RESEARCH ARTICLE
Biophysical Mechanisms of the Neutralization of Endotoxins by Lipopolyamines
Diptesh Sil1, Lena Heinbockel2, Yani Kaconis2, Manfred Rössle3, Patrick Garidel4, Thomas Gutsmann2, Sunil A David1, Klaus Brandenburg2, *
Article Information
Identifiers and Pagination:
Year: 2013Volume: 7
First Page: 82
Last Page: 93
Publisher ID: TOBIOCJ-7-82
DOI: 10.2174/1874091X01307010082
Article History:
Received Date: 17/7/2013Revision Received Date: 30/7/2013
Acceptance Date: 8/8/2013
Electronic publication date: 30/9/2013
Collection year: 2013

open-access license: This is an open access article licensed under the terms of the Creative Commons Attribution Non-Commercial License (http://creativecommons.org/licenses/by-nc/3.0/) which permits unrestricted, non-commercial use, distribution and reproduction in any medium, provided the work is properly cited.
Abstract
Endotoxins (lipopolysaccharides, LPS) are one of the strongest immunostimulators in nature, responsible for beneficial effects at low, and pathophysiological effects at high concentrations, the latter frequently leading to sepsis and septic shock associated with high mortality in critical care settings.
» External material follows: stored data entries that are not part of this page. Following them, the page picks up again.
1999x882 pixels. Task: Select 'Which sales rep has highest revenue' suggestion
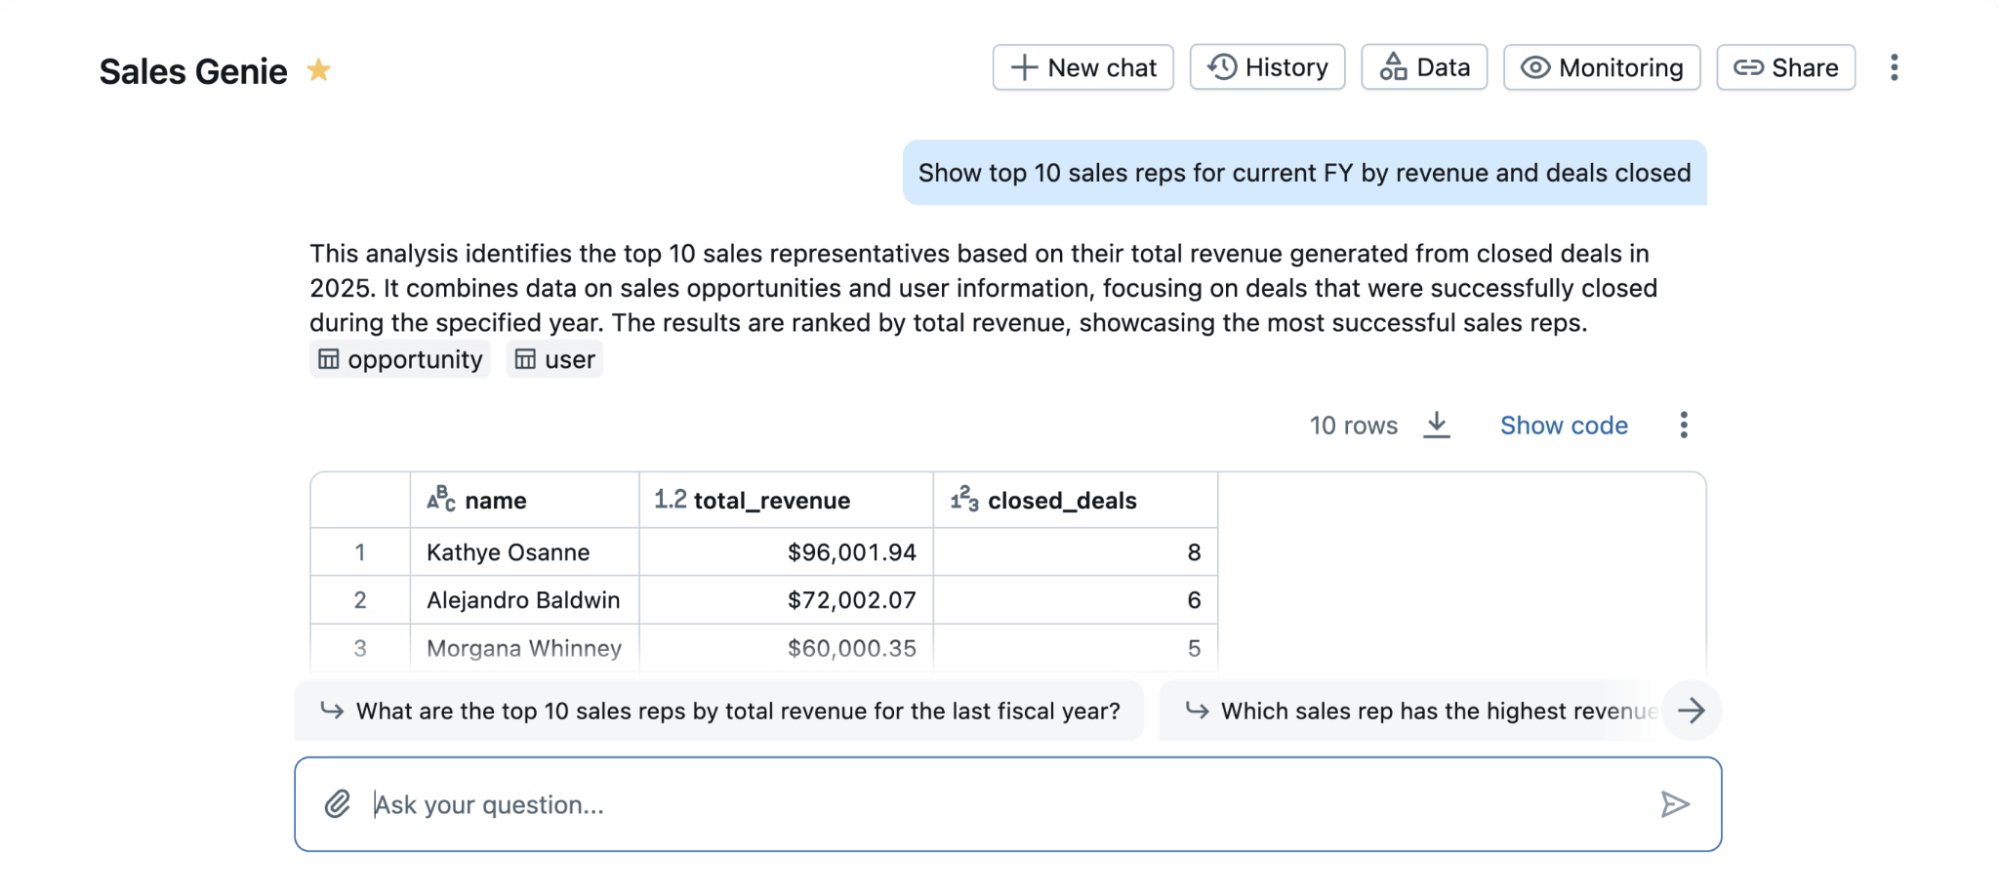[x=1420, y=711]
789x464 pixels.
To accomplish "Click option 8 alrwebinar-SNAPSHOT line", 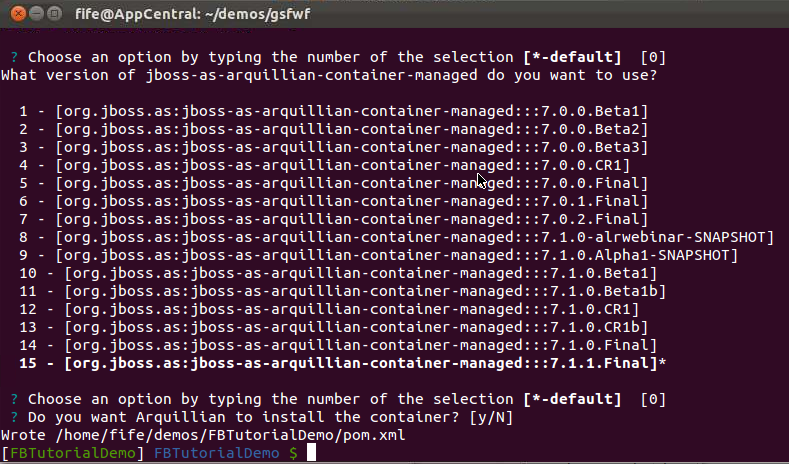I will click(397, 238).
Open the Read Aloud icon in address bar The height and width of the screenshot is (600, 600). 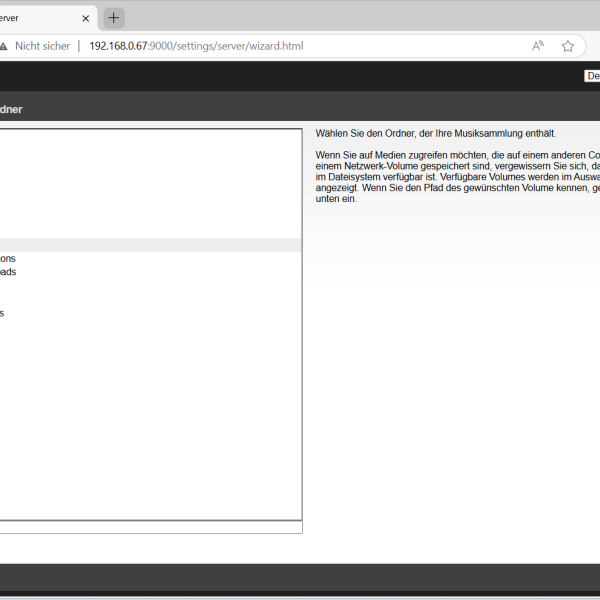point(538,46)
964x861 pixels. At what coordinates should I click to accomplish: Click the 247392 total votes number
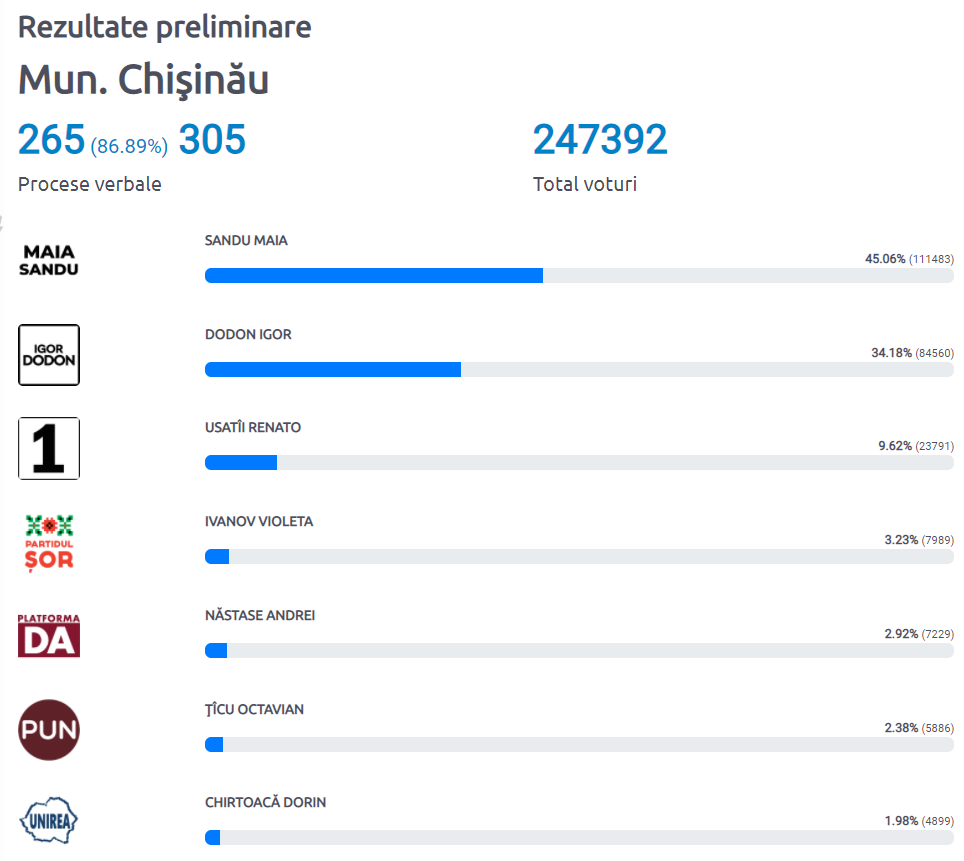600,140
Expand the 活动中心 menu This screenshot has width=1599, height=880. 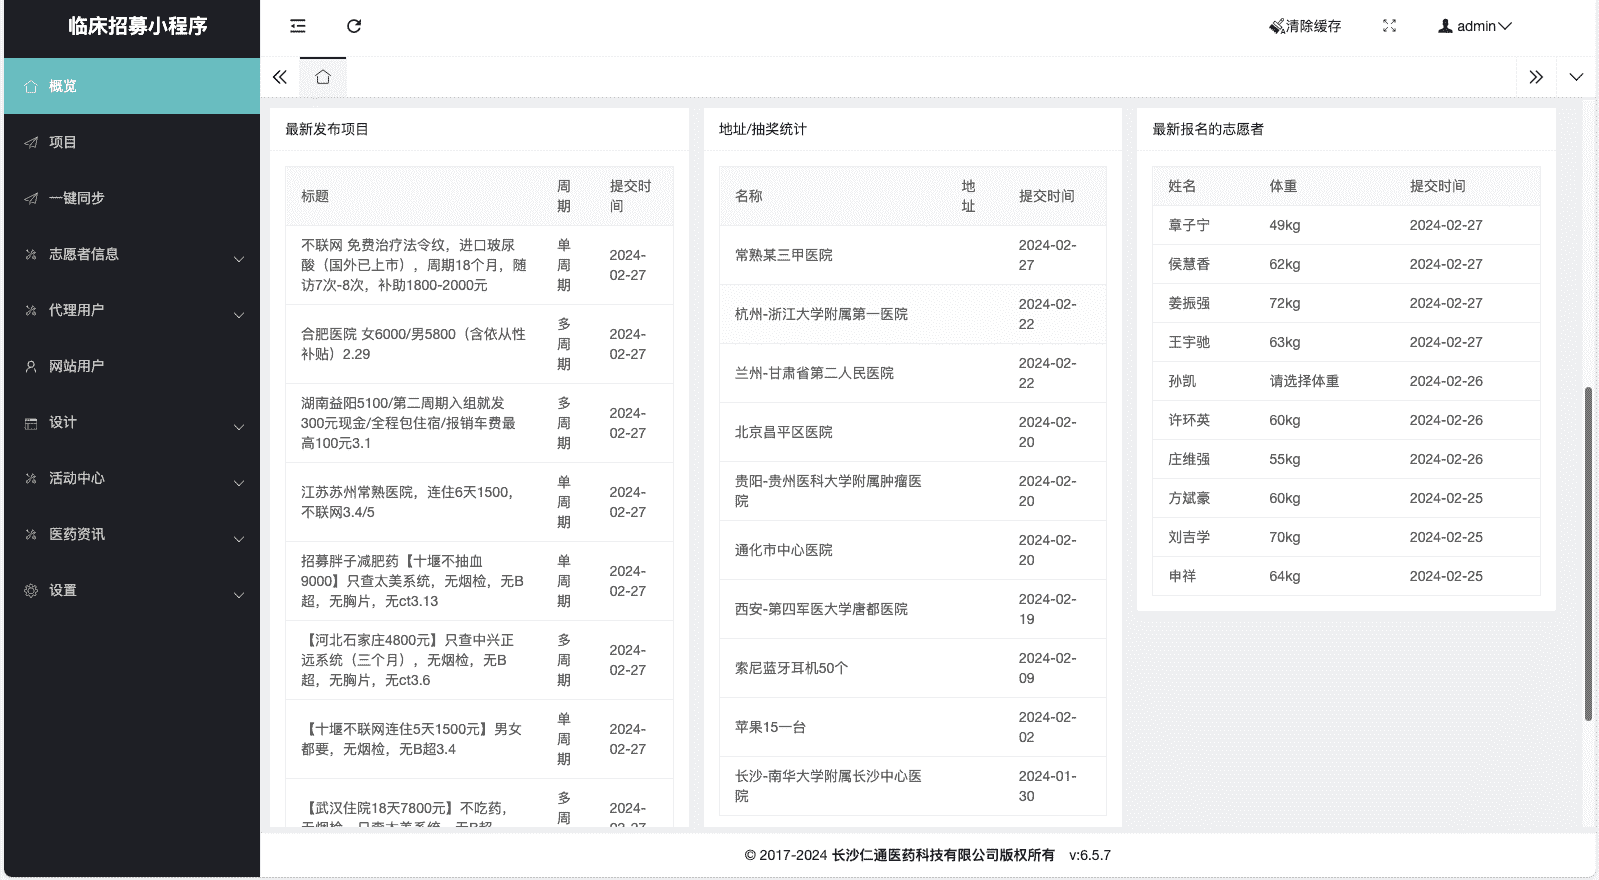[x=132, y=478]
There are no drugs specifically targeting the pathophysiology of sepsis, and new therapeutic agents are therefore urgently needed. The lipopolyamines are a novel class of small molecules designed to sequester and neutralize LPS. To understand the mechanisms underlying the binding and neutralization of LPS toxicity, we have performed detailed biophysical analyses of the interactions of LPS with candidate lipopolyamines which differ in their potencies of LPS neutralization. We examined gel-to-liquid crystalline phase behavior of LPS and of its supramolecular aggregate structures in the absence and presence of lipopolyamines, the ability of such compounds to incorporate into different membrane systems, and the thermodynamics of the LPS:lipopolyamine binding. We have found that the mechanisms which govern the inactivation process of LPS obey similar rules as found for other active endotoxin neutralizers such as certain antimicrobial peptides.